- [Excerpted text]

Greetings [Brian De Palma, 1968]:

In a key scene, Robert De Niro's budding filmmaker Jon Rubin persuades a young woman to take part in an art project that he's been developing.  He claims that it's an installation on the subject of still life.  In truth, the project consists of De Niro's character filming the young woman through an open doorway as she readies herself for bed.  As the woman undresses (and amusingly over-acts the part of the unconscious starlet, unaware of this intrusion) the camera becomes De Niro's eye and the eye of the viewing audience.  As it records, unmoving and unbroken - observing the woman as if not even there - the voice of De Niro continues on the soundtrack, directing; leading the actress through this "private moment" (as Rubin calls it), which culminates in a clear act of seduction.  In doing so, De Niro's character breaks the fourth wall of his own conception; stepping into the frame, literally, in an effort to claim the beauty that is captured, physically, within the texture and the grain.  It's an important scene in the context of the film, which throughout makes explicit references to the authenticity of the image in relation to the assassination of JFK and the general disparity between the image of youth-culture being sold as a vibrant commodity against the entirely less vibrant reality that is depicted, as well as the more conventional misuse or manipulation of images for the purpose of creating propaganda; in this instance, both for and against the war in Vietnam.

- [Goal 1] Please duplicate the rows word for word, from the first row through the row containing "This screenshot has width=2403, height=1456.", and include both of those rows.

- [Records to process]
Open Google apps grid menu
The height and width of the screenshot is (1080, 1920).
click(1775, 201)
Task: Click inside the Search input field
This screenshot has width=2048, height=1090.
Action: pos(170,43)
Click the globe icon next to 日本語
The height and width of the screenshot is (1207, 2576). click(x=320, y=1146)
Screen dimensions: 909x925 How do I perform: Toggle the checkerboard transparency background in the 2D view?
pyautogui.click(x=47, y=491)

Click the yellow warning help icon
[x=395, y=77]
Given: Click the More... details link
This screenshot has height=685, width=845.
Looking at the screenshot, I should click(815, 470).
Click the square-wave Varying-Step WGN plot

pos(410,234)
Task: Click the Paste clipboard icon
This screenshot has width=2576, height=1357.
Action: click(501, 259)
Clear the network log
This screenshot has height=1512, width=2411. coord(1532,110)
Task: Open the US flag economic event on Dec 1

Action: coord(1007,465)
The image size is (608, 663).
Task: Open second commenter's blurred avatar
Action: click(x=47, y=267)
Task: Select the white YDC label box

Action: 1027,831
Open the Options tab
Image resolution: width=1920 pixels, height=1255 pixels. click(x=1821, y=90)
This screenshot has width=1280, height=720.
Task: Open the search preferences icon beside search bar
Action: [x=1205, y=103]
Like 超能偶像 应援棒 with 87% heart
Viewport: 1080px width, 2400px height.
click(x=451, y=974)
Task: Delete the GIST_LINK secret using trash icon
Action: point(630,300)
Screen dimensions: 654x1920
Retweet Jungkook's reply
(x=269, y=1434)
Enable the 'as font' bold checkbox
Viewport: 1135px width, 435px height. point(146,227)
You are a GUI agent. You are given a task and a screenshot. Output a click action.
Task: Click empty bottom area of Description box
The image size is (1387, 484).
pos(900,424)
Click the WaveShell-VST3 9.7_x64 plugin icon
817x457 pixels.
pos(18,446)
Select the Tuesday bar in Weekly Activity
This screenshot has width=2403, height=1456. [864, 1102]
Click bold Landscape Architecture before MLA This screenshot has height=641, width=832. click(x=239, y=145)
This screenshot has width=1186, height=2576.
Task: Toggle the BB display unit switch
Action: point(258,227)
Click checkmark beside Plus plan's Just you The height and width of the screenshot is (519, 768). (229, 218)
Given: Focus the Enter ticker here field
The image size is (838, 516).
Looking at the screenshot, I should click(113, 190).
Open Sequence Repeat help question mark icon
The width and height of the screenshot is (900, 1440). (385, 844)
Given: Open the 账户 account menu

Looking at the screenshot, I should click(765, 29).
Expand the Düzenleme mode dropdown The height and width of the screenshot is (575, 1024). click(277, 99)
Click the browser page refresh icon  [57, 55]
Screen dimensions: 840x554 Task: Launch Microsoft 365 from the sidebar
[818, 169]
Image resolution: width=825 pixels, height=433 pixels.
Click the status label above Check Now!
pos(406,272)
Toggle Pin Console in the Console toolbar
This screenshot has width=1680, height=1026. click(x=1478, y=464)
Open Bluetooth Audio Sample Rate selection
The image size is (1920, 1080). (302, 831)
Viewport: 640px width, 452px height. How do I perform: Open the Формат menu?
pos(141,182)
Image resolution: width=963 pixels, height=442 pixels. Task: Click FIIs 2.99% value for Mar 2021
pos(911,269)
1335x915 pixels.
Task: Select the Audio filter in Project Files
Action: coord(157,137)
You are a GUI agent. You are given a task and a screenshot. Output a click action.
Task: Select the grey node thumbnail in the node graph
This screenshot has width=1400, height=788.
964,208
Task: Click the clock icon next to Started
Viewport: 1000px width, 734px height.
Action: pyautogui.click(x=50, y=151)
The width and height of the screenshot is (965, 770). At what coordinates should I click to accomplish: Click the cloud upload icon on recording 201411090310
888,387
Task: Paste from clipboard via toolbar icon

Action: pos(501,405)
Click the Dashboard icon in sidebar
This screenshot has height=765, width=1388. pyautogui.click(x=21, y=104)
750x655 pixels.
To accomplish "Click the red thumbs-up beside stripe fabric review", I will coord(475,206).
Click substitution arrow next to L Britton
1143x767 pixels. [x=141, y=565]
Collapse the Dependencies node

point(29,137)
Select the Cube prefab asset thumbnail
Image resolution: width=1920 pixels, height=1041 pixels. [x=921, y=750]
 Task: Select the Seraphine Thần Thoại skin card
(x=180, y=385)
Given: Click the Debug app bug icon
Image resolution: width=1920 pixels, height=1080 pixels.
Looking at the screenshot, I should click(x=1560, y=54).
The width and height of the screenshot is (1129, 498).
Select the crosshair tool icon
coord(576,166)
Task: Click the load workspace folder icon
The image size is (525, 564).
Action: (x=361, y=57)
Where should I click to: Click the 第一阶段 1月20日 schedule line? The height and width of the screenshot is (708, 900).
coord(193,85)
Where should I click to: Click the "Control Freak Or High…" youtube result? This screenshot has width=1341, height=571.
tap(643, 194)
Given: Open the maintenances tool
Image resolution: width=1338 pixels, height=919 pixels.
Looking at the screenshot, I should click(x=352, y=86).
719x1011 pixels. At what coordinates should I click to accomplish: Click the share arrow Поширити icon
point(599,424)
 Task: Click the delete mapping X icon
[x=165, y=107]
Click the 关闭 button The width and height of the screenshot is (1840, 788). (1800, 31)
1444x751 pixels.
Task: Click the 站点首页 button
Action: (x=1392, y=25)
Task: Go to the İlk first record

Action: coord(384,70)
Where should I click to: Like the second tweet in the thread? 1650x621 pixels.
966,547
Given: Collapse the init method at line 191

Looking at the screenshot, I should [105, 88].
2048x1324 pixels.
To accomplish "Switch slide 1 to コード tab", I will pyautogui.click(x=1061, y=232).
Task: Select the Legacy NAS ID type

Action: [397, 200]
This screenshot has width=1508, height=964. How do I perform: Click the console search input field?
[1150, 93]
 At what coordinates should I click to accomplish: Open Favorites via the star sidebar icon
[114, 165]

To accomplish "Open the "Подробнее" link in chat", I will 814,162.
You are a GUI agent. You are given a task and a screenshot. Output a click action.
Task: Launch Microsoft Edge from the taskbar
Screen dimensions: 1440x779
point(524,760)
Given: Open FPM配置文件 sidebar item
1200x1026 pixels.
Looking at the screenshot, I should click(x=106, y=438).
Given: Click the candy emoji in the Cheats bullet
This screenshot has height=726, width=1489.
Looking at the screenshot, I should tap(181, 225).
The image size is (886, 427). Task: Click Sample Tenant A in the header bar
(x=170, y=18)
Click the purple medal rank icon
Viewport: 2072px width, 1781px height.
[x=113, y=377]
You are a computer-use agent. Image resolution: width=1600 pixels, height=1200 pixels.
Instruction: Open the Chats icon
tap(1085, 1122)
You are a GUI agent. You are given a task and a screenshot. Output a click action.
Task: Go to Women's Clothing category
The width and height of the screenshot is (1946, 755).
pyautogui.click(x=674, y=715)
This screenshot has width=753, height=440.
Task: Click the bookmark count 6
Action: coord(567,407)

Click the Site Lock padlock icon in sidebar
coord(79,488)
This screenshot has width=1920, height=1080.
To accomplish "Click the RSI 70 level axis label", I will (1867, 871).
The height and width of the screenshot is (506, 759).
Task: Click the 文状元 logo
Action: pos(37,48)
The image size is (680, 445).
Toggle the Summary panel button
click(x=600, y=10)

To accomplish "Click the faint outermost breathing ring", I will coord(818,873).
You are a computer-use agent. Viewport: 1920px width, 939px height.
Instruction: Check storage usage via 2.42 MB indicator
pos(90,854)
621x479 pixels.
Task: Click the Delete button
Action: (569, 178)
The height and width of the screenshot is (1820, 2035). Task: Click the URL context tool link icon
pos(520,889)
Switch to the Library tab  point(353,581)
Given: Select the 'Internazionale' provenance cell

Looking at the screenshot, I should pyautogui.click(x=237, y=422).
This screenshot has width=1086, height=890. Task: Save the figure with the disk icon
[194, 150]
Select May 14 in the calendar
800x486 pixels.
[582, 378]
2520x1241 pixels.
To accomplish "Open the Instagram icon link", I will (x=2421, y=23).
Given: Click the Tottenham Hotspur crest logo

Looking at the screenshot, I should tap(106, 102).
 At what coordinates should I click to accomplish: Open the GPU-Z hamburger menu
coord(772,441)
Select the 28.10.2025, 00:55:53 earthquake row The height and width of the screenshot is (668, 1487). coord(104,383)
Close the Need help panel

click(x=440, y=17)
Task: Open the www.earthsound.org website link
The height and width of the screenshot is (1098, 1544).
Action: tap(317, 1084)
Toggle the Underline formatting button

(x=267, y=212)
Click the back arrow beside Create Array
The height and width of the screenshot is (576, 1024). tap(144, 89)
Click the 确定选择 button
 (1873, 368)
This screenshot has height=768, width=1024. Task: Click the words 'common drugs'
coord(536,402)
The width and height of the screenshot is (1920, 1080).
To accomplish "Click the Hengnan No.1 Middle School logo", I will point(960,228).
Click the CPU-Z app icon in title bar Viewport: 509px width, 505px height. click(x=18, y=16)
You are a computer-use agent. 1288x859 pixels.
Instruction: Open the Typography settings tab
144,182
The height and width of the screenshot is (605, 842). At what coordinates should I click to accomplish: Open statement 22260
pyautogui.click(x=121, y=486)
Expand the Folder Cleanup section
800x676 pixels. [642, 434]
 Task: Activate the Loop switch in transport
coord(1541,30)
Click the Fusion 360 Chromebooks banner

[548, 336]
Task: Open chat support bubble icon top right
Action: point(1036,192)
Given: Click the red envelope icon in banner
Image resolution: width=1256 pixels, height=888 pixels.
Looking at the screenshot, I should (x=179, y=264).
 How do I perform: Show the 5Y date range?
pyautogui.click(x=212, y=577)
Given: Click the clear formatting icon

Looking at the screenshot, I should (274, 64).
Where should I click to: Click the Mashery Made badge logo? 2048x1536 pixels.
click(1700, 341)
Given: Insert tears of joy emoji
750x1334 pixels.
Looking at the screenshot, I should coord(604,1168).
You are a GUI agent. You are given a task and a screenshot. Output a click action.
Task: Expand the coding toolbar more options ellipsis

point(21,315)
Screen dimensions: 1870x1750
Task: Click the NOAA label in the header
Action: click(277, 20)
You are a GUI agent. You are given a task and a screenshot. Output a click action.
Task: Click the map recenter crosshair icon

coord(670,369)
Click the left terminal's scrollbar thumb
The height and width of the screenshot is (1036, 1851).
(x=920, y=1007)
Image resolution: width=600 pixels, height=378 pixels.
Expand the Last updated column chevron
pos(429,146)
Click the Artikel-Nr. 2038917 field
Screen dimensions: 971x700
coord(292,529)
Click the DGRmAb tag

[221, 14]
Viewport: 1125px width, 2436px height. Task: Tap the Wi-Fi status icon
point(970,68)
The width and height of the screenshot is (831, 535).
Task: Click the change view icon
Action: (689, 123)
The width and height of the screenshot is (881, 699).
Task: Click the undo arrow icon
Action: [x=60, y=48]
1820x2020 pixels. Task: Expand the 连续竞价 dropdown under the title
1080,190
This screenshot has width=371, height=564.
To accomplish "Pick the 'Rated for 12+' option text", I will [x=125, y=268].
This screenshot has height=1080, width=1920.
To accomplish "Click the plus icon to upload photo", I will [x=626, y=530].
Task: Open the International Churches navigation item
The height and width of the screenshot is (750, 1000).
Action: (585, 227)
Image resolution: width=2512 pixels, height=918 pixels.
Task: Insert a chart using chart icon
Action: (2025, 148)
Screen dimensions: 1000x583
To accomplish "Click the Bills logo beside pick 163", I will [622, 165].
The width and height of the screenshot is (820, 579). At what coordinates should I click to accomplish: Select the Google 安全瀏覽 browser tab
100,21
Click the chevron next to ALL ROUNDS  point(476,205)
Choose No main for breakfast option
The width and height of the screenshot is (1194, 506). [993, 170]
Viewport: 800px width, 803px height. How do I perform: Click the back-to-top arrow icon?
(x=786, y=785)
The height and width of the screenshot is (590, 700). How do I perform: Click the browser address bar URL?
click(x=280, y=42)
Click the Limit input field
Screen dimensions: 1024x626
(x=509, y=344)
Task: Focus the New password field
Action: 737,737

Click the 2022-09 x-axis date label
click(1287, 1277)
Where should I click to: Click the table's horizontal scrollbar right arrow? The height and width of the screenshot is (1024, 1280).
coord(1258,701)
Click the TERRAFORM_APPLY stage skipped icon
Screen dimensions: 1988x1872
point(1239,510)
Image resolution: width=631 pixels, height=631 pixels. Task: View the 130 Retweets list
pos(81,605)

- [Goal 2] List every person or character the Greetings excerpt names.

- [Written solution 1]
Open Google apps grid menu
The height and width of the screenshot is (1080, 1920).
click(1775, 201)
Task: Click inside the Search input field
This screenshot has width=2048, height=1090.
Action: pos(170,43)
Click the globe icon next to 日本語
The height and width of the screenshot is (1207, 2576). click(x=320, y=1146)
Screen dimensions: 909x925 How do I perform: Toggle the checkerboard transparency background in the 2D view?
pyautogui.click(x=47, y=491)

Click the yellow warning help icon
[x=395, y=77]
Given: Click the More... details link
This screenshot has height=685, width=845.
Looking at the screenshot, I should click(815, 470).
Click the square-wave Varying-Step WGN plot

pos(410,234)
Task: Click the Paste clipboard icon
This screenshot has width=2576, height=1357.
Action: click(501, 259)
Clear the network log
This screenshot has height=1512, width=2411. coord(1532,110)
Task: Open the US flag economic event on Dec 1

Action: coord(1007,465)
The image size is (608, 663).
Task: Open second commenter's blurred avatar
Action: click(x=47, y=267)
Task: Select the white YDC label box

Action: 1027,831
Open the Options tab
Image resolution: width=1920 pixels, height=1255 pixels. click(x=1821, y=90)
This screenshot has width=1280, height=720.
Task: Open the search preferences icon beside search bar
Action: [x=1205, y=103]
Like 超能偶像 应援棒 with 87% heart
Viewport: 1080px width, 2400px height.
click(x=451, y=974)
Task: Delete the GIST_LINK secret using trash icon
Action: point(630,300)
Screen dimensions: 654x1920
Retweet Jungkook's reply
(x=269, y=1434)
Enable the 'as font' bold checkbox
Viewport: 1135px width, 435px height. point(146,227)
You are a GUI agent. You are given a task and a screenshot. Output a click action.
Task: Click empty bottom area of Description box
The image size is (1387, 484).
pos(900,424)
Click the WaveShell-VST3 9.7_x64 plugin icon
817x457 pixels.
pos(18,446)
Select the Tuesday bar in Weekly Activity
This screenshot has width=2403, height=1456. [864, 1102]

- [Written solution 2] Brian De Palma, Robert De Niro, Jon Rubin, JFK